Re: [Numpy-discussion] expected a single-segment buffer object

2008-07-10 Thread Anne Archibald
2008/7/9 Robert Kern [EMAIL PROTECTED]:

 Because that's just what a buffer= argument *is*. It is not a place
 for presenting the starting pointer to exotically-strided memory. Use
 __array_interface__s to describe the full range of representable
 memory. See below.

Aha! Is this stuff documented somewhere?

 I was about a week ahead of you. See numpy/lib/stride_tricks.py in the trunk.

Nice! Unfortunately it can't quite do what I want... for the linear
algebra I need something that can broadcast all but certain axes. For
example, take an array of matrices and an array of vectors. The
array axes need broadcasting, but you can't broadcast on all axes
without (incorrectly) turning the vector into a matrix. I've written a
(messy) implementation, but the corner cases are giving me headaches.
I'll let you know when I have something that works.

Thanks,
Anne
___
Numpy-discussion mailing list
Numpy-discussion@scipy.org
http://projects.scipy.org/mailman/listinfo/numpy-discussion


Re: [Numpy-discussion] expected a single-segment buffer object

2008-07-10 Thread Charles R Harris
On Thu, Jul 10, 2008 at 9:33 AM, Anne Archibald [EMAIL PROTECTED]
wrote:

 2008/7/9 Robert Kern [EMAIL PROTECTED]:

  Because that's just what a buffer= argument *is*. It is not a place
  for presenting the starting pointer to exotically-strided memory. Use
  __array_interface__s to describe the full range of representable
  memory. See below.

 Aha! Is this stuff documented somewhere?

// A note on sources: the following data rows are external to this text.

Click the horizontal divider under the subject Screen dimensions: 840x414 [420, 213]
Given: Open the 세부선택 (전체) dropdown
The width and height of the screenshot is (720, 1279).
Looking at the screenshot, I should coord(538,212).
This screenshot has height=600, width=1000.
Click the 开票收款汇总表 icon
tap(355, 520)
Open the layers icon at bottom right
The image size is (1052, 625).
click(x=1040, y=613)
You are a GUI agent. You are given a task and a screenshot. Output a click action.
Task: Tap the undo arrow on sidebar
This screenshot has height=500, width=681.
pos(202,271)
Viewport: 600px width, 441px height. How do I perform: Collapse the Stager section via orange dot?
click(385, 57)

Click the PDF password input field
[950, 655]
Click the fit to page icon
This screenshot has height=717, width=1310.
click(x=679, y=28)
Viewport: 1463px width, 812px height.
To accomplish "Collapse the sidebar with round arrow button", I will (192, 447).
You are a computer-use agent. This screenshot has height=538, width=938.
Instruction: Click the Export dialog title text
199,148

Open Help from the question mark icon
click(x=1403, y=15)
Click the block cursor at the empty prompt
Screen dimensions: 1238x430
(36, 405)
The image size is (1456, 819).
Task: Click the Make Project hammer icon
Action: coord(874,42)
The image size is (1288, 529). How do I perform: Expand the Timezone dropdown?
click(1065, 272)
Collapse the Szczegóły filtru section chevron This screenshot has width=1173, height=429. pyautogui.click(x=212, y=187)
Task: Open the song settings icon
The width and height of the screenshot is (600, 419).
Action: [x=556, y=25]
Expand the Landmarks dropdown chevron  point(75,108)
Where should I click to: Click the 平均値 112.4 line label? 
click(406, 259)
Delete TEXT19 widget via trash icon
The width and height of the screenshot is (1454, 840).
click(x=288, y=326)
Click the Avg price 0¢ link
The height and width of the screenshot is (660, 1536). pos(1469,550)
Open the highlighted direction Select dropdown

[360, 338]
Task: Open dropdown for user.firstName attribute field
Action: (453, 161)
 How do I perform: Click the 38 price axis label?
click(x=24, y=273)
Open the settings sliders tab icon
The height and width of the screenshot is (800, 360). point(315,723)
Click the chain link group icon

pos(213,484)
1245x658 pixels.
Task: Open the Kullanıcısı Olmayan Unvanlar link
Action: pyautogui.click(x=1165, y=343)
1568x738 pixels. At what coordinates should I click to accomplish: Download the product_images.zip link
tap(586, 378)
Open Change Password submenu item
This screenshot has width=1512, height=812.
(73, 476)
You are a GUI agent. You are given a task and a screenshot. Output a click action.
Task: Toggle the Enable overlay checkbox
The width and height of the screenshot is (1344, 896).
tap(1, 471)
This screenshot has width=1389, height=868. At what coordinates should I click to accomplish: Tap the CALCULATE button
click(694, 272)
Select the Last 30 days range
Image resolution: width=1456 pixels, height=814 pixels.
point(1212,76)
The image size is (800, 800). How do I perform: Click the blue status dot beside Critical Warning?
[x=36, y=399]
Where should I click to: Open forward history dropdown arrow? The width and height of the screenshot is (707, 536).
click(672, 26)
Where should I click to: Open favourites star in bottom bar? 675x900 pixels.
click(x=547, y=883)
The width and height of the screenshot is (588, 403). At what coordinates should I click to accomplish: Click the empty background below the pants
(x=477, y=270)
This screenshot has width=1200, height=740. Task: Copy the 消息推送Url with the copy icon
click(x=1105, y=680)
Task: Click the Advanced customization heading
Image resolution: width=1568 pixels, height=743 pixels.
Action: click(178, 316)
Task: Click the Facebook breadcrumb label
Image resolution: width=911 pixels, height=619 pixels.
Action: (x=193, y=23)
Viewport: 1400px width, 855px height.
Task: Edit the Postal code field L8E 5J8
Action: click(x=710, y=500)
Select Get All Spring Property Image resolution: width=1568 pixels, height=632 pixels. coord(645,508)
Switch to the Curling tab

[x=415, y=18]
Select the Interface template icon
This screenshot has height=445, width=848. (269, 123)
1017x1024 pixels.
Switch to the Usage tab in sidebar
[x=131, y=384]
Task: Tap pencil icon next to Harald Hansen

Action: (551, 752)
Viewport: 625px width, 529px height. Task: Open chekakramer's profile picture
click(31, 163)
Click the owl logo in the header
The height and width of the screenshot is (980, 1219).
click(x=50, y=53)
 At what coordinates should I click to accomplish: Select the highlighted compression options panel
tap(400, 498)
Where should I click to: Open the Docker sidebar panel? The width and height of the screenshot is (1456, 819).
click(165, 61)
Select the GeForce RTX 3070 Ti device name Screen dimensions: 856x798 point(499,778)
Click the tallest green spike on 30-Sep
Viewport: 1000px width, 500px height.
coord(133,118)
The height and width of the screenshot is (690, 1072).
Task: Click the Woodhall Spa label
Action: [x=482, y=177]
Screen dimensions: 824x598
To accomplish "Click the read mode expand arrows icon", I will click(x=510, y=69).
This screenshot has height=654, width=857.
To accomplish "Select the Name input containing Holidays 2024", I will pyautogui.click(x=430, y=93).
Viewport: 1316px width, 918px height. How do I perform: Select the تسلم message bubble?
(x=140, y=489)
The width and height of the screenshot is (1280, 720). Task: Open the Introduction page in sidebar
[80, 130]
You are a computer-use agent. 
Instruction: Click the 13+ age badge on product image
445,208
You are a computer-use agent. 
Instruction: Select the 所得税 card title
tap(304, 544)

  I was about a week ahead of you. See numpy/lib/stride_tricks.py in the
 trunk.

 Nice! Unfortunately it can't quite do what I want... for the linear
 algebra I need something that can broadcast all but certain axes. For
 example, take an array of matrices and an array of vectors. The
 array axes need broadcasting, but you can't broadcast on all axes
 without (incorrectly) turning the vector into a matrix. I've written a
 (messy) implementation, but the corner cases are giving me headaches.
 I'll let you know when I have something that works.


I think something like a matrix/vector dtype would be another way to go for
stacks of matrices and vectors. It would have to be a user defined type to
fit into the current type hierarchy for ufuncs, but I think the base
machinery is there with the generic inner loops.

Chuck
___
Numpy-discussion mailing list
Numpy-discussion@scipy.org
http://projects.scipy.org/mailman/listinfo/numpy-discussion


Re: [Numpy-discussion] expected a single-segment buffer object

2008-07-10 Thread Stéfan van der Walt
2008/7/10 Robert Kern [EMAIL PROTECTED]:
 I was about a week ahead of you. See numpy/lib/stride_tricks.py in the trunk.

Robert, this is fantastic!  I think people are going to enjoy your
talk at SciPy'08.  If you want, we could also tutor this in the
advanced NumPy session.

Cheers
Stéfan
___
Numpy-discussion mailing list
Numpy-discussion@scipy.org
http://projects.scipy.org/mailman/listinfo/numpy-discussion


Re: [Numpy-discussion] expected a single-segment buffer object

2008-07-10 Thread Anne Archibald
2008/7/10 Charles R Harris [EMAIL PROTECTED]:

 On Thu, Jul 10, 2008 at 9:33 AM, Anne Archibald [EMAIL PROTECTED]
 wrote:

 2008/7/9 Robert Kern [EMAIL PROTECTED]:

  Because that's just what a buffer= argument *is*. It is not a place
  for presenting the starting pointer to exotically-strided memory. Use
  __array_interface__s to describe the full range of representable
  memory. See below.

 Aha! Is this stuff documented somewhere?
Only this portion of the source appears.